TechInAfrica – Gilbert Saggia, SAP’s executive claims technology will bring about the rapid growth of Africa seaports. The managing director of the company’s East Africa’s branch states that tech will cause seaports on the Africa continent to maximize their full potentials. The company, SAP is a world-recognized application software firm.
Saggia claims that automation will make ports in Africa advanced in their operations. With a centralized approach, both terminal and other port operations will be effectively managed using a single platform.
Saggia suggested in his article that tech usage will give ports the opportunity to prepare better for unforeseen circumstances, prevent potential business disruptions, recommend remedial action and facilitate communication between the various stakeholders in the port’s value chain. According to him, this will eliminate duplication of messaging or effort.

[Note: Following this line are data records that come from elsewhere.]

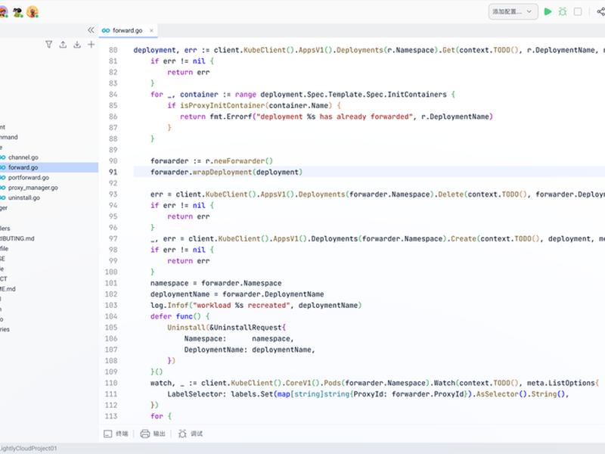Open the run configuration dropdown
605x454 pixels.
513,11
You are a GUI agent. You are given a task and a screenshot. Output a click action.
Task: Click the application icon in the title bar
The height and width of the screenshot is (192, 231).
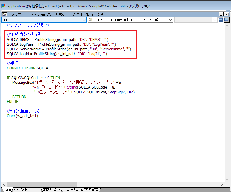4,6
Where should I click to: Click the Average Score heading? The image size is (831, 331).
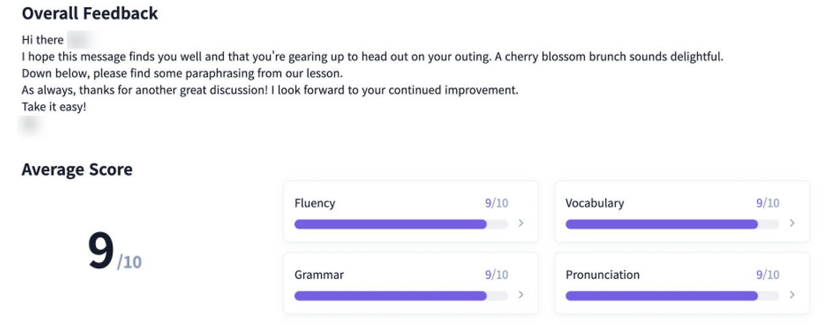tap(77, 170)
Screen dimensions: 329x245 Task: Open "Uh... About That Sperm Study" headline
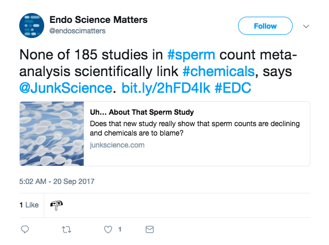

According to SAP, sea trade can drive over 90% of export and import activities in Africa. The ports will also favor Africa countries like Chad and Ethiopia where there is an abundance of raw materials and others to export.

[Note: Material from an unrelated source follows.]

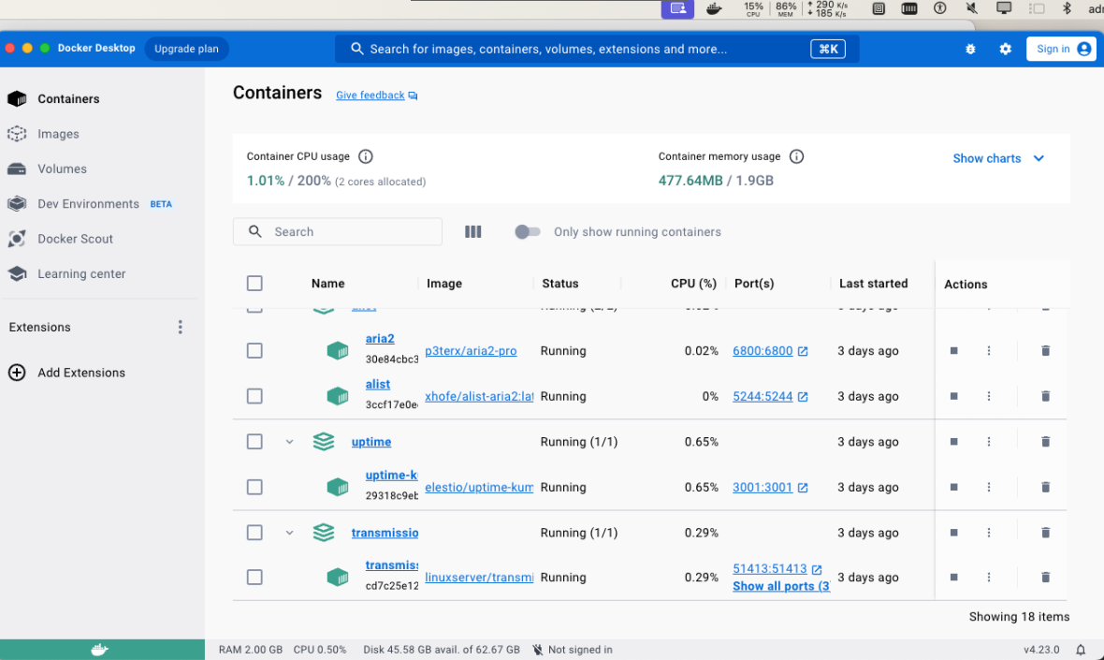Viewport: 1104px width, 660px height.
Task: Open the aria2 actions menu
Action: pyautogui.click(x=988, y=350)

There is also a high demand for processed and finished goods by these regions from the East and West.
Saggia said; “countries that have a lot to offer with regards to world trade but are landlocked will remain handicapped without these gateways.
If the Africa continent is to have any major impact in world trade or benefit from global economic growth, its seaports are to count on.

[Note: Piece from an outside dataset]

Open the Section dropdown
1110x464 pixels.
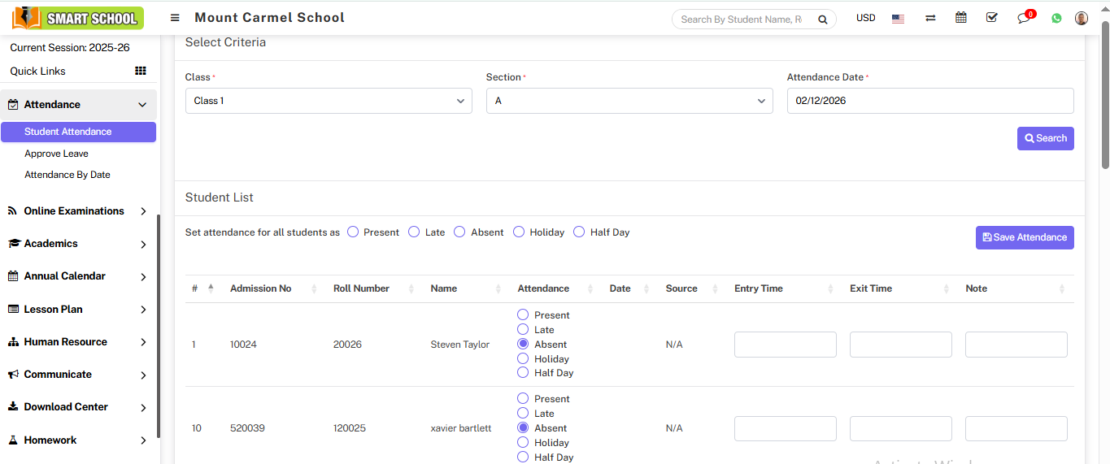point(629,101)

Africa ports are experiencing huge challenges from inefficient operations and poor infrastructural development leading to losses in revenue.
According to Saggia, Africa seaports must overcome the main challenges they are facing for sea trade to be more successful.
Most of the challenges include lengthy clearances for cargo, under-developed hinterland and basic port infrastructure, cargo and container theft, low automation and use of outdated equipment.
According to the global performance benchmarking by SAP, seaports that are driving productivity improvements through technology operation have operating margin that is 36% higher than their peers.
In the Asian continent where ports are well automated, the turnaround time – the duration of time it takes vessels to port, offload cargoes, reload and depart – may not reach up to seven hours. But the same operation takes an average of five days for ports in Africa.
However, investing in infrastructure is one side of the coin if ports in Africa are to handle more cargoes efficiently. Africa ports need to make good use of existing resources especially those aimed at moving cargo.